| Passage given |
Exhibit 99.1
FOR IMMEDIATE RELEASE
Contact: Russell J. Grimes
President and Chief Executive Officer
(410) 795-1900
Carroll Bancorp, Inc. Announces Third Quarter Results
SYKESVILLE, MD – October 16, 2012– Carroll Bancorp, Inc. (OTCBB: CROL), the parent company of Carroll Community Bank (the “Bank”), today announced net income of $39,000 or $0.11 per common share for the three months ended and net income of $2,000 or $0.01 per common share for the nine months ended September 30, 2012. By comparison, the Company recorded net income of $28,000 and $73,000 for the three and nine months ended September 30, 2011, respectively.
The increase in net income for the three months ending September 30, 2012 compared to September 30, 2011 was primarily due to the higher loan balances in the 2012 period as the Bank continues to leverage its balance sheet along with a reduction in the provision for loan losses and real estate owned expenses and losses. These items were partially offset by gains on sale of securities realized during the 2011 period.

| Information shown |

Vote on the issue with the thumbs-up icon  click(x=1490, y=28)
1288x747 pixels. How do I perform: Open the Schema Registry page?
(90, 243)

| What this exercise asks |
A. In the Carroll Bancorp earnings release, what net income did the company report for the three months ended September 30, 2012?
B. Write out the part of the Carroll Bancorp earnings release starting at "Exhibit 99.1" and ending at "30, 2011, respectively.".
C. Carry on the Carroll Bancorp earnings release from its last sentence.

| Answers to each task |
A. $39,000, or $0.11 per common share.

B.
Exhibit 99.1
FOR IMMEDIATE RELEASE
Contact: Russell J. Grimes
President and Chief Executive Officer
(410) 795-1900
Carroll Bancorp, Inc. Announces Third Quarter Results
SYKESVILLE, MD – October 16, 2012– Carroll Bancorp, Inc. (OTCBB: CROL), the parent company of Carroll Community Bank (the “Bank”), today announced net income of $39,000 or $0.11 per common share for the three months ended and net income of $2,000 or $0.01 per common share for the nine months ended September 30, 2012. By comparison, the Company recorded net income of $28,000 and $73,000 for the three and nine months ended September 30, 2011, respectively.

C.
“We are pleased with our progress in the third quarter and the improvement in our core earnings. The loan growth we experienced in the second and third quarters leveraged our balance sheet and has had a positive impact on our net interest income and net interest margin.” stated Russell J. Grimes, President and CEO of Carroll Bancorp, Inc.
Nonperforming loans at September 30, 2012 decreased by $377,000, or 45%, to $464,000 and total nonperforming assets decreased by $771,000, or 35%, to $1.4 million compared to June 30, 2012. Compared to September 30, 2011, nonperforming loans declined slightly and nonperforming assets decreased by $678,000, or 32%. The ratio of nonperforming loans to total loans was 0.65% and 0.79%, at September 30, 2012 and 2011, respectively and the ratio of total nonperforming assets to total assets was 1.45% and 2.21%, at September 30, 2012 and 2011, respectively. In addition, past due loans greater than 30 days to total assets declined to 1.24% at September 30, 2012 compared to 1.36% at June 30, 2012 and to 1.98% at September 30, 2011. Loans 90 days or more past due are considered nonperforming loans.
“We continue to make significant progress on the workout of our nonperforming loans and assets. Our asset quality ratios reflect our diligence in resolving problem assets and we expect this will have a positive impact on our future performance.” added Mr. Grimes.
Carroll Bancorp, Inc.’s common stock trades on the OTC Bulletin Board (www.otcbb.com) under the symbol “CROL.” For more information, visit our website atwww.carrollcobank.com or contact Russell Grimes, President & CEO at 410-795-1900.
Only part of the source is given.